通信各社はこれまで地下鉄のトンネルなどアンテナの設置が難しい場所では設備を共用することはあったが、通常のエリアで各社が設備を共用するのはほとんどなかった。電柱への設置は安全性などの観点から、これまで1本につき1社までが一般的だったという。

東電PGが関東圏の電柱に共用アンテナを置き、その下部に携帯各社がそれぞれ基地局を設置する。具体的な実験の場所等については今後詰める。実験では主に電波の干渉状況や安定性について調べる。

各社は設備の共用により、5Gの投資負担軽減を狙う。5Gで使う電波は4Gに比べて届く距離が短い。たとえば5G向けに割り当て済みの28ギガ(ギガは10億)ヘルツ帯の周波数は、半径数百メートル程度しか飛ばないといわれている。つながりやすいネットワークを構築するためにはこれまでよりも多くの基地局を設置する必要がある。NTTドコモとKDDIはそれぞれ、今後5年で5Gに1兆円を投資する方針だ。

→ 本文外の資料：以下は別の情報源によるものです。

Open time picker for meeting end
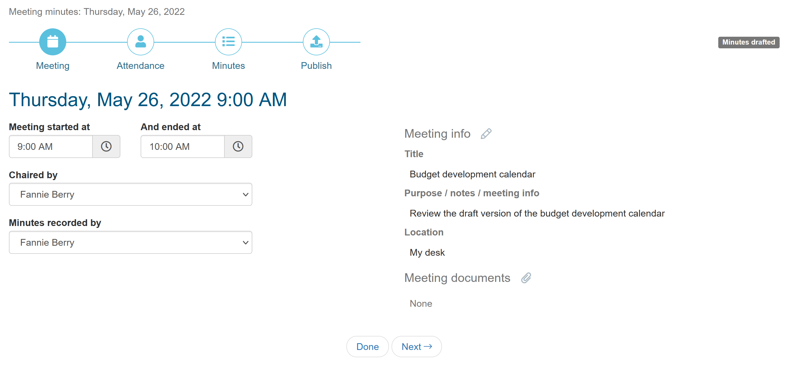Image resolution: width=791 pixels, height=371 pixels. (238, 147)
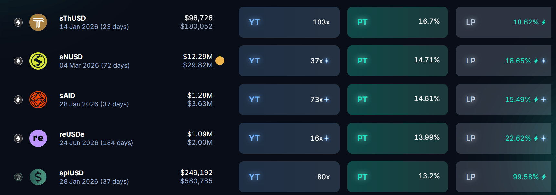Click the chain icon beside splUSD
Image resolution: width=556 pixels, height=195 pixels.
(18, 177)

3社は今後、東電PG以外の送配電事業者との取り組みも検討する。ドコモは「5Gの電波が実際に割り当てられたうえで、実験への参加を検討する」としている。

総務省は5Gの展開時に基地局の設置場所の確保が課題になるとし、18年末に屋内外で一部設備を共用するための指針を公表している。